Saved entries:
········

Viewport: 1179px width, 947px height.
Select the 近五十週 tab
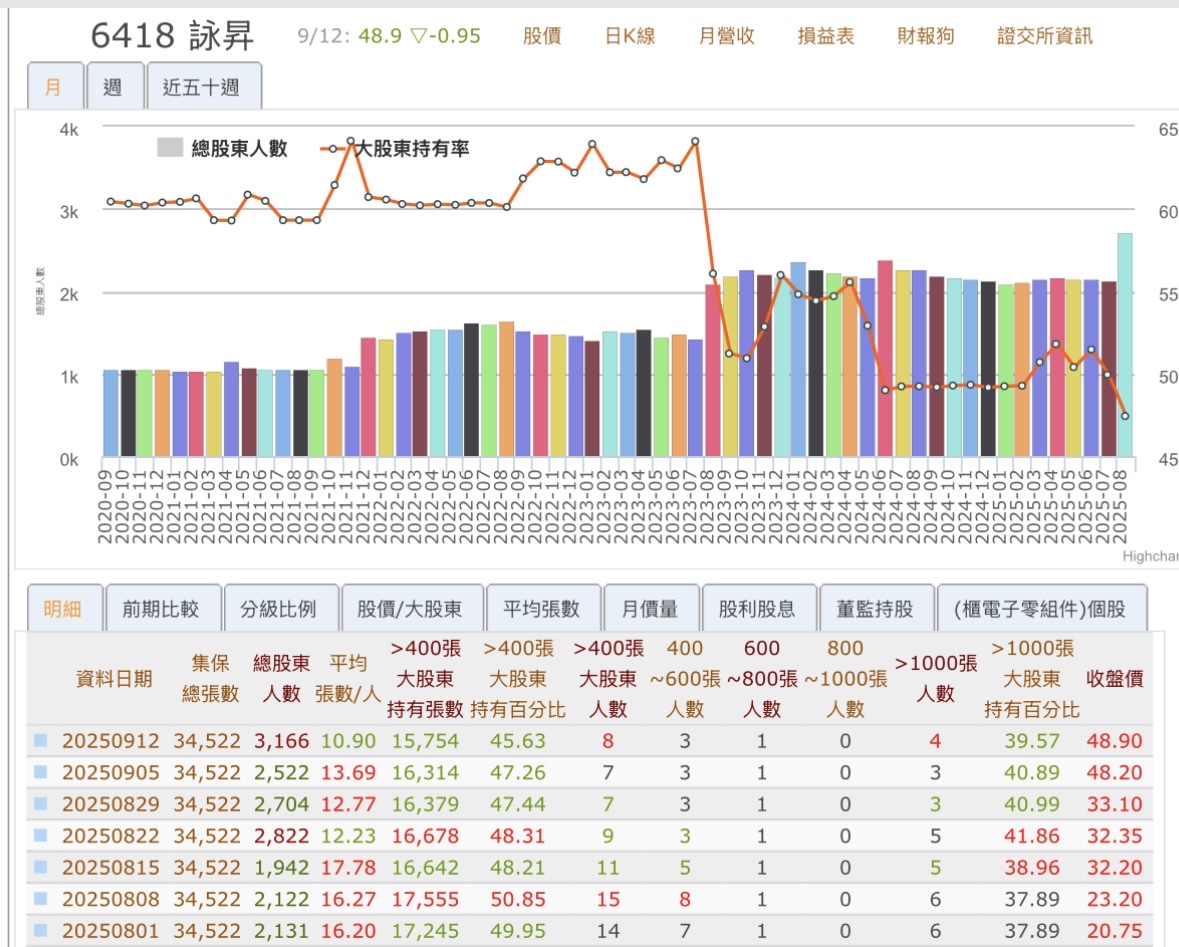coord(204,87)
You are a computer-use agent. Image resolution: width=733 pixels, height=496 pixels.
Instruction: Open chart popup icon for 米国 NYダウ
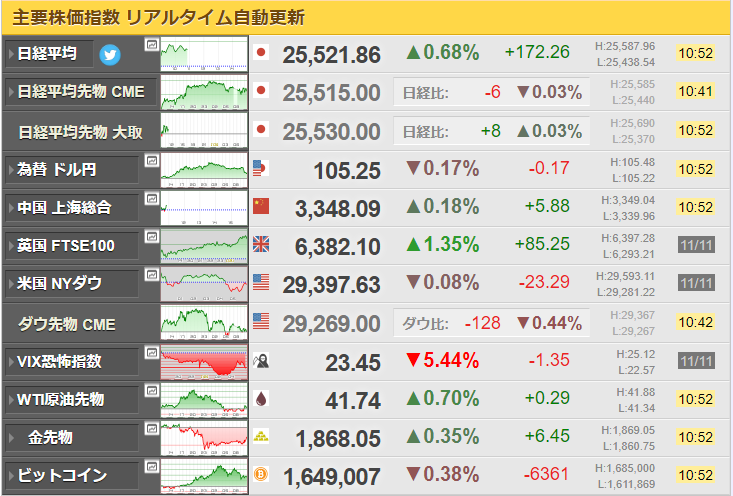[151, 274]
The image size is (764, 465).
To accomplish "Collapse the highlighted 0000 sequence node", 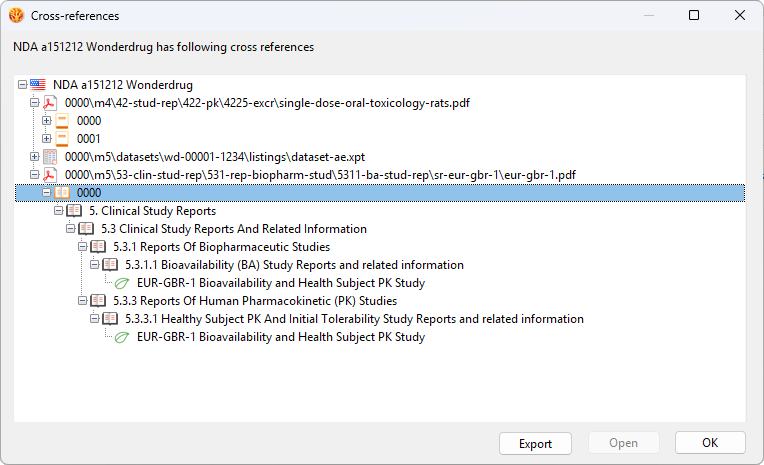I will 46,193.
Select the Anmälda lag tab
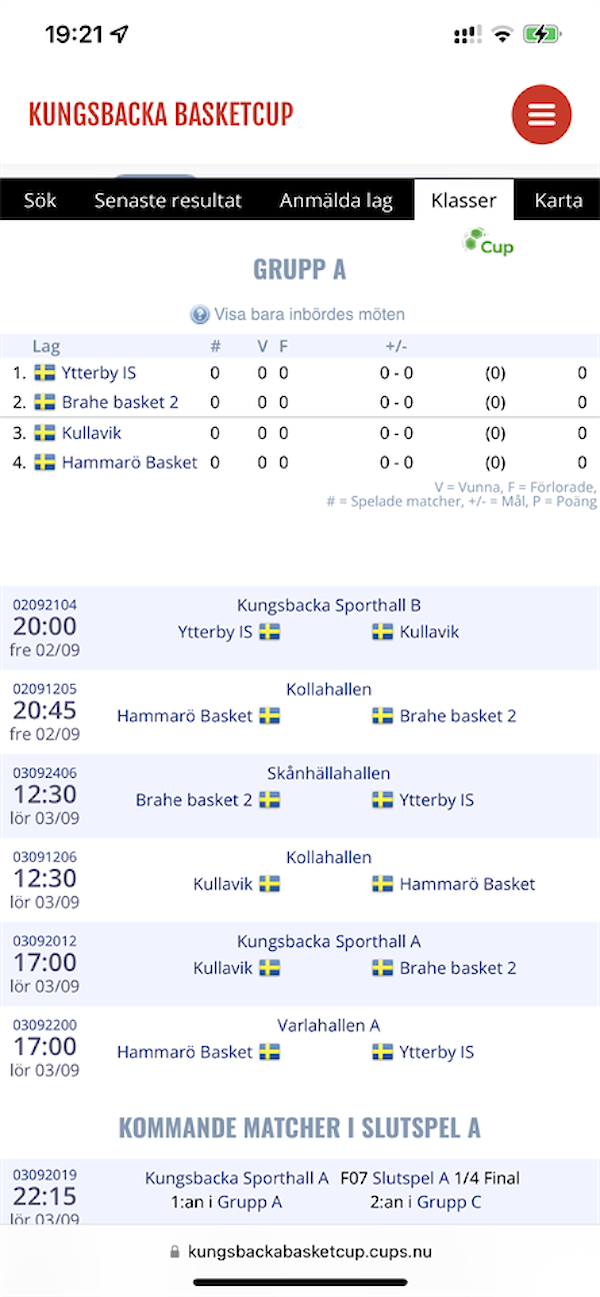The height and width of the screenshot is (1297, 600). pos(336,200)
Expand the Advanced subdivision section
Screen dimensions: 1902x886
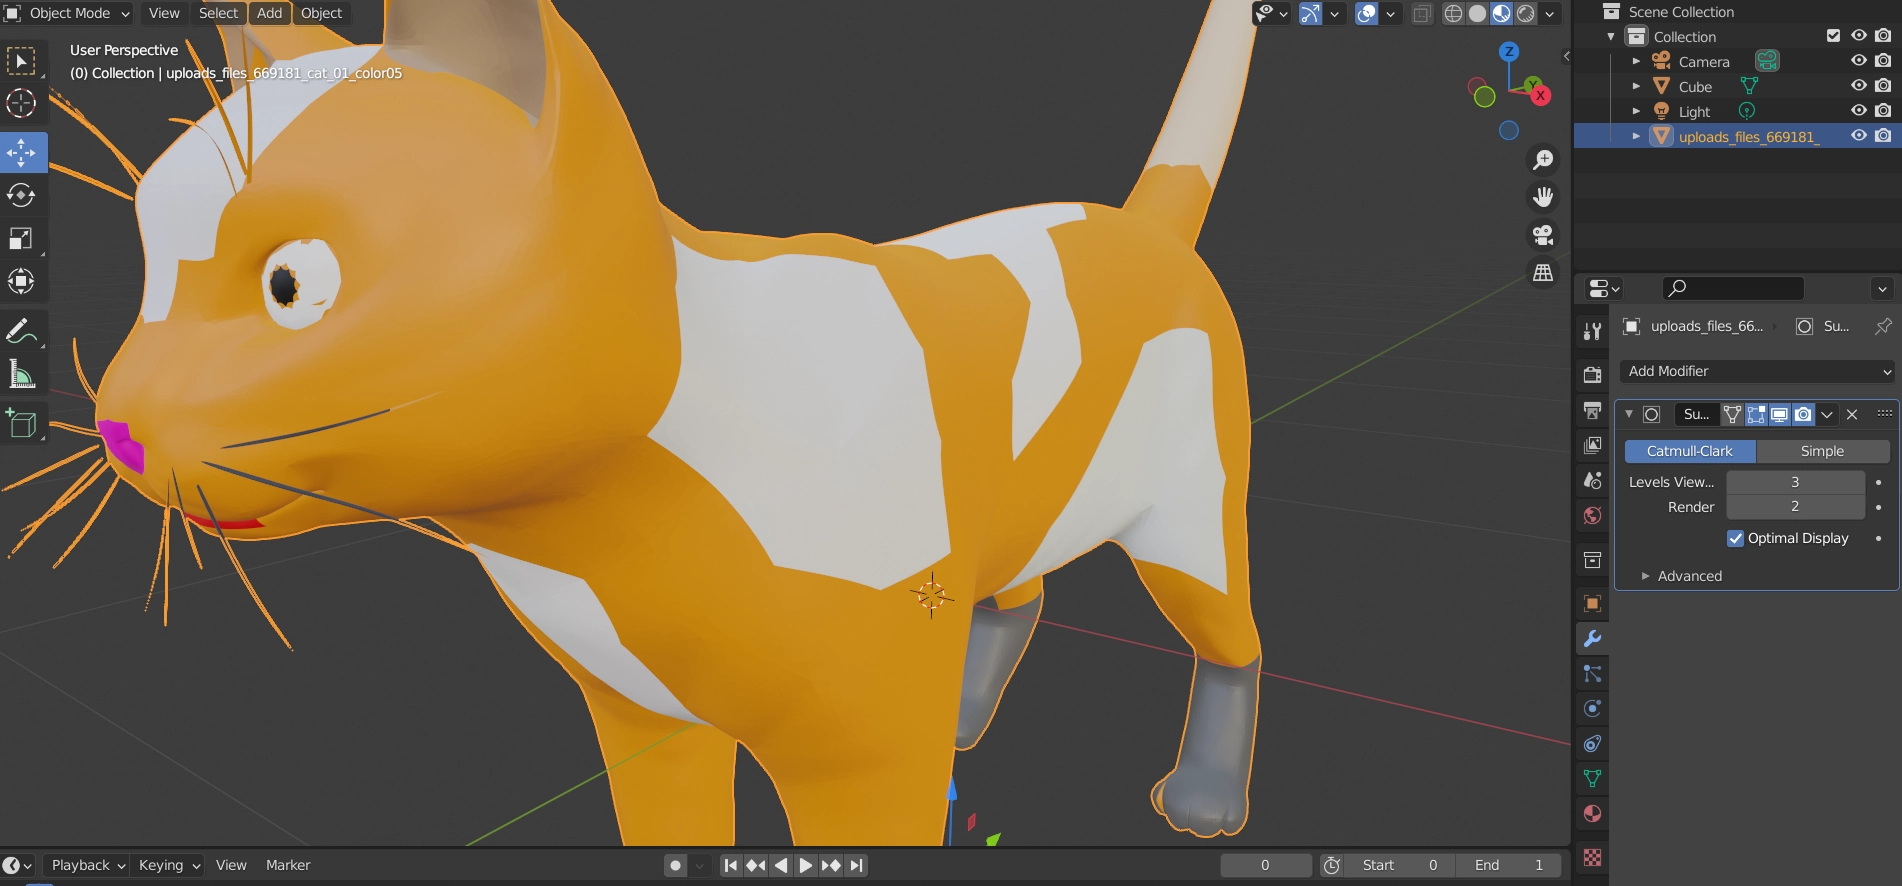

········

What to work on :: All lines between the one that contains "Expand the Advanced subdivision section" and the end of the records above, both included, are to be returned exactly as they stand, except for pictures, which are omitted.

Solution to this problem ::
Expand the Advanced subdivision section
Screen dimensions: 1902x886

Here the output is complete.